WHAT YOU SHOULD DO | Count the lines of the material below that contain the string "want", treating uppercase and lowercase letters as different, and give only the number.

PROVIDED RECORDS |
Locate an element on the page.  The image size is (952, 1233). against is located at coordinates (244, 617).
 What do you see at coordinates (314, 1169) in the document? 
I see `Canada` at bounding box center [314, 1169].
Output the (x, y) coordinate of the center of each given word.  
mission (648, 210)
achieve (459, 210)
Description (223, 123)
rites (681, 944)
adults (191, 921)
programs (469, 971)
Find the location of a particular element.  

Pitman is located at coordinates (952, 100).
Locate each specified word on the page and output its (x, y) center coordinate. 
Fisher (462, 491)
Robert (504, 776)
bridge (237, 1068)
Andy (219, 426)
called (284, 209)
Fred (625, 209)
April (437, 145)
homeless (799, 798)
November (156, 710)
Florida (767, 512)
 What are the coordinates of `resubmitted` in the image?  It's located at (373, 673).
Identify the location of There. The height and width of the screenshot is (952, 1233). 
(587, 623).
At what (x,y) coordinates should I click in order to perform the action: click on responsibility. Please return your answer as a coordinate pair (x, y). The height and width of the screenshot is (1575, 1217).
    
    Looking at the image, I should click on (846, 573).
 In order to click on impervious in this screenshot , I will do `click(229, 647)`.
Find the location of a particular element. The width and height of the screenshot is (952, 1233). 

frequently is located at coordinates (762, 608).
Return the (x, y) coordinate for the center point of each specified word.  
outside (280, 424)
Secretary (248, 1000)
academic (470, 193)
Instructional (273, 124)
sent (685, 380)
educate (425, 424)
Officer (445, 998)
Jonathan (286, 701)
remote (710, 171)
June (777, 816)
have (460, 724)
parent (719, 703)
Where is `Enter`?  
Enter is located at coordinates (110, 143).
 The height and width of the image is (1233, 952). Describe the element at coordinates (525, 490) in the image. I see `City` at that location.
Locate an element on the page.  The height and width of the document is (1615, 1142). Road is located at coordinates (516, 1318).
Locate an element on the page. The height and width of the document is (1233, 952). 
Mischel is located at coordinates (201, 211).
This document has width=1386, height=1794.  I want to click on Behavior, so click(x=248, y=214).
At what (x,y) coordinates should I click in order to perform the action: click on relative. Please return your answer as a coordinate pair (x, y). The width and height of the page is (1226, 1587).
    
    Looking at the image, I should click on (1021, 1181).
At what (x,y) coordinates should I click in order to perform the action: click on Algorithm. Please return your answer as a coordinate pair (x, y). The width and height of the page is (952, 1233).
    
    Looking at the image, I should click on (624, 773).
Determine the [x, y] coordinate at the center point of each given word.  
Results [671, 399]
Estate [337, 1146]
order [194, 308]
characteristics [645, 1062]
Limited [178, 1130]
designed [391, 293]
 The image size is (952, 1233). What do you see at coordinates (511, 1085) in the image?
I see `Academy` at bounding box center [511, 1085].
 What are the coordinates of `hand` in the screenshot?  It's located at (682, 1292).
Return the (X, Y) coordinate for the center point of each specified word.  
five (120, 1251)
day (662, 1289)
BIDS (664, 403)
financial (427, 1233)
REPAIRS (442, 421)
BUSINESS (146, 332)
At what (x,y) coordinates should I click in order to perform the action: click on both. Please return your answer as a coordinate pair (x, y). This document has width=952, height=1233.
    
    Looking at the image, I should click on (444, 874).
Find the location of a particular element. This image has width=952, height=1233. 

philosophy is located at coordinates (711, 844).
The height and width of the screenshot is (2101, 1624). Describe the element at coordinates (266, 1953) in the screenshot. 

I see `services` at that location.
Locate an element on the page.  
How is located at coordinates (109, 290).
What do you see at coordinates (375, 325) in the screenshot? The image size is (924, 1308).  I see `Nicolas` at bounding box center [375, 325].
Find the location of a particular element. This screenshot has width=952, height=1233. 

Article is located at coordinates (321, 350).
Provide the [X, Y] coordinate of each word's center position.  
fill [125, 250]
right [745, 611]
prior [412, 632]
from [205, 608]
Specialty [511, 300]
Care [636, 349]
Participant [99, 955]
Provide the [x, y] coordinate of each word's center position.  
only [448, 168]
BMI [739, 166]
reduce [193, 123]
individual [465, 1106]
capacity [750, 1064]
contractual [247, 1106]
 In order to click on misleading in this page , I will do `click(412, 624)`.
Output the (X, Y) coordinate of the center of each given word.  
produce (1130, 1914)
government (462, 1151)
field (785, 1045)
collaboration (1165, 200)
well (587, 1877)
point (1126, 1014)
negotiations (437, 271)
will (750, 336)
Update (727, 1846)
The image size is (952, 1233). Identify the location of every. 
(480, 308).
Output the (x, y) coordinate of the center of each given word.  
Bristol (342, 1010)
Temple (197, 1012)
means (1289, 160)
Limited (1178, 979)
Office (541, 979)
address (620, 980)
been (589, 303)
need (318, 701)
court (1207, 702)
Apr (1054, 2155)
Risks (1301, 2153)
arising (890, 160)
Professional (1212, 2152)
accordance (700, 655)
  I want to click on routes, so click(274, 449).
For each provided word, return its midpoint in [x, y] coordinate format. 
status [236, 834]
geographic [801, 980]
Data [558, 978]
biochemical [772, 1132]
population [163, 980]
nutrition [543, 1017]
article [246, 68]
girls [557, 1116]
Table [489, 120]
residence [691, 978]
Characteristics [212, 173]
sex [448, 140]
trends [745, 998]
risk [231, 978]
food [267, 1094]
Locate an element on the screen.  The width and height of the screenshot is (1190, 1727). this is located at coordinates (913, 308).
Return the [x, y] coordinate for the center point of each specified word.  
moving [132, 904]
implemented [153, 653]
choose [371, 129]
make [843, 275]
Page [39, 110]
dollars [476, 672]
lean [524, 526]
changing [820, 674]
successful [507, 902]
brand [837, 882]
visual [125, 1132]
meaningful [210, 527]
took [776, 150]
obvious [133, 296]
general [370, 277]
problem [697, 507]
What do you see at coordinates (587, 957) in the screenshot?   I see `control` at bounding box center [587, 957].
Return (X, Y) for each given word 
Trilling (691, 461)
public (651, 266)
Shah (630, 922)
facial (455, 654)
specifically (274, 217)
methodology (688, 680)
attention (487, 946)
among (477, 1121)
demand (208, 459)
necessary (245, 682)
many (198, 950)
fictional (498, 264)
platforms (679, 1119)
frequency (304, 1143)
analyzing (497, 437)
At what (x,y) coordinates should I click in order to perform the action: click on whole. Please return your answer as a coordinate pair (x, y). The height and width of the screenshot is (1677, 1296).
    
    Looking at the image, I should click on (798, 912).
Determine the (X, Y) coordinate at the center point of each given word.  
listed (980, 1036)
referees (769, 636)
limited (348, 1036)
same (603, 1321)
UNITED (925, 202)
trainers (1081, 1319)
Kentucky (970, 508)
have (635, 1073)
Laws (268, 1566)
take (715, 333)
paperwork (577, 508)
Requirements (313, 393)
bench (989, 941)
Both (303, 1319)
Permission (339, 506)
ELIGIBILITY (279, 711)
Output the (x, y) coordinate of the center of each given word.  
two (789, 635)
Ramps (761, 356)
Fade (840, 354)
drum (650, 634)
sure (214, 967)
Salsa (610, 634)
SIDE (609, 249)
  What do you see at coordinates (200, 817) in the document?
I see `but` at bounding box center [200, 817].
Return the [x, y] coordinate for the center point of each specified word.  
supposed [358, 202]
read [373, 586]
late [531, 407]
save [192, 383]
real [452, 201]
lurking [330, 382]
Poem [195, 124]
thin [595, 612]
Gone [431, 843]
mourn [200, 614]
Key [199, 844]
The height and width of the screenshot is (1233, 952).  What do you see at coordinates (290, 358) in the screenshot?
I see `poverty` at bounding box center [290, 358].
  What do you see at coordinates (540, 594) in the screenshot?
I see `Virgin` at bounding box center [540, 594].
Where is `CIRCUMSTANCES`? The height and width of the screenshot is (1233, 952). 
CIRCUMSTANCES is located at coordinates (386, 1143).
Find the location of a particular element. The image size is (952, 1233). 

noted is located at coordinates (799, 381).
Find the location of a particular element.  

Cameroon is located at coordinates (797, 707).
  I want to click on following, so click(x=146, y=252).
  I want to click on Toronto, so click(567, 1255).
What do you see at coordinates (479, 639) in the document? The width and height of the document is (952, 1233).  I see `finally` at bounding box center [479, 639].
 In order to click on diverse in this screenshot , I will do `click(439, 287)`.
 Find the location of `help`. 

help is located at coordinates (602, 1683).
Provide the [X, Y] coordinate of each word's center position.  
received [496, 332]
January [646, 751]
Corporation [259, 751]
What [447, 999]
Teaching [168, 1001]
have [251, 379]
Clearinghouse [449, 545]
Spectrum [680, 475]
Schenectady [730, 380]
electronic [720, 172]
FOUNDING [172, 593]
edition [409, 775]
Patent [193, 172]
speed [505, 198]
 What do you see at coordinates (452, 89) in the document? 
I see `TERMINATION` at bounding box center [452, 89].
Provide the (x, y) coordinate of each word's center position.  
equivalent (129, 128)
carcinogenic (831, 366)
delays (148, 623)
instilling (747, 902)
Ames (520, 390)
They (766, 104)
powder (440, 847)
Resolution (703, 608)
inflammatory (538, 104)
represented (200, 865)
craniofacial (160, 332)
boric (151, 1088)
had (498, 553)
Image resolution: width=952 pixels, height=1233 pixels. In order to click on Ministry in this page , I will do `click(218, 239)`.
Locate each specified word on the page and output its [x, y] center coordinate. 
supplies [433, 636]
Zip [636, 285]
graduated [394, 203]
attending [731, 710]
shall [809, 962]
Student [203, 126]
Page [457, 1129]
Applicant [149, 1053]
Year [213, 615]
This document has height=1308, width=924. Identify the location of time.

WRITTEN ANSWER | 4